# HOWS THIS FOR A DEAL??? GUNS GUNS AND MORE GUNS



## realspeed (Jul 22, 2009)

I know alot of the members on here are from alabama. sooooo. I own a gun store in Birmingham. So any FORUM member wants a gun from me. They can have it at COST+TAX. I'll even show you the invoice. If you are lookin for something just let me know. I look forward to hearing from you guys and meeting some of you also. Florida, Mississippi, Georgia, Tennessee residents can purchase long guns from me. but i know you prolly don't want to make the drive. But the offer is for you guys also.


----------



## Splittine (Nov 24, 2007)

Dang helluva deal. Does this deal go for shipping or does it have to picked up from you.


----------



## dailysaw (Jan 22, 2008)

very nice!! Thanks


----------



## realspeed (Jul 22, 2009)

Honestly not trying to be a d*ck or anything they would need to be picked up. If i was making $$$ off this I would not mind shipping at all. but this is a no profit thing.

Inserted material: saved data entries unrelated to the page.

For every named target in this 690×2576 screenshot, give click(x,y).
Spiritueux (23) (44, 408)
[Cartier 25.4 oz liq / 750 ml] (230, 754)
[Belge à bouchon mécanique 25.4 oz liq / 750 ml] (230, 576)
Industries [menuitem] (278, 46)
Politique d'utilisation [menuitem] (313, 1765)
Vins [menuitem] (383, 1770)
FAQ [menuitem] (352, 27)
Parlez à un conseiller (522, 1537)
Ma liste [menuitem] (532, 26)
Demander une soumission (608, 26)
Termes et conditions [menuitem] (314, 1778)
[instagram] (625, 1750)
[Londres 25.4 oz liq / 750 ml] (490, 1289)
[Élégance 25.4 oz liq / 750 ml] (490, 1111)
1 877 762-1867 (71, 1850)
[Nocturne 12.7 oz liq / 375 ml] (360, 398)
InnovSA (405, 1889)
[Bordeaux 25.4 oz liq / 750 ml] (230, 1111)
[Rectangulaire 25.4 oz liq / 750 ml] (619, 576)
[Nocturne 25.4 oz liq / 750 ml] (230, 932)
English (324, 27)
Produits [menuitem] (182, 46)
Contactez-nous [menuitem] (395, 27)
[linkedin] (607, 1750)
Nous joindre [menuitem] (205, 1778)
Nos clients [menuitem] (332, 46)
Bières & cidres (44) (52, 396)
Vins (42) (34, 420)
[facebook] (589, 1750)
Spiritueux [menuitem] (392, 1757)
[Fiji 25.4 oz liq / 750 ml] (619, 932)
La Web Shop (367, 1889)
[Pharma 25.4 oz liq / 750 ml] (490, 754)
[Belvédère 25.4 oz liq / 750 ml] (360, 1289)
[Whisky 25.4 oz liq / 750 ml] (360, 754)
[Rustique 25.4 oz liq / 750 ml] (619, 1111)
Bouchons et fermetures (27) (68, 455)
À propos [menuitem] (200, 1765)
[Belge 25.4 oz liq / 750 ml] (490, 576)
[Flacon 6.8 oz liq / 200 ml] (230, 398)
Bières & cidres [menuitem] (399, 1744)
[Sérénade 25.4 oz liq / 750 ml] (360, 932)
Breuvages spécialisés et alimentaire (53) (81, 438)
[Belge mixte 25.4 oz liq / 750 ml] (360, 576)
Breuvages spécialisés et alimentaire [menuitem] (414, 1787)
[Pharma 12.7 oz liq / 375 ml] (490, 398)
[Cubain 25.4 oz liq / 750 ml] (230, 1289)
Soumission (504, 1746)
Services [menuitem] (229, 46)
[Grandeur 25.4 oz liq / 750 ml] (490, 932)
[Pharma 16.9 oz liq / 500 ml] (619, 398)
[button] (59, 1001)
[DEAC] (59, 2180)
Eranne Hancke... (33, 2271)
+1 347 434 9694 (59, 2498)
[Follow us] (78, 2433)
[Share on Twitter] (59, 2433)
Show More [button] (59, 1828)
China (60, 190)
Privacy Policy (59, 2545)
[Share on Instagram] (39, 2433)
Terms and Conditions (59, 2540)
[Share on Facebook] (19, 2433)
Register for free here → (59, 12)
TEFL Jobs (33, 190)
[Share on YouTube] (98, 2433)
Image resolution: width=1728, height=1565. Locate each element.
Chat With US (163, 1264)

And i got so much going on. but hey if you are looking for somin let me know hell if i might could make 20-30 bucks and ship it and it still be cheaper for you.... you never know.


----------



## Splittine (Nov 24, 2007)

> *realspeed (10/16/2009)*Honestly not trying to be a d*ck or anything they would need to be picked up. If i was making $$$ off this I would not mind shipping at all. but this is a no profit thing. And i got so much going on. but hey if you are looking for somin let me know hell if i might could make 20-30 bucks and ship it and it still be cheaper for you.... you never know.


Thats understandable.


----------



## CATCHell (May 19, 2009)

Thanks for the great offer, Interested in a Keltec PF9 for the wife. PM sent Earlier


----------



## BBob (Sep 27, 2007)

Great deals to be had...
Thanks


----------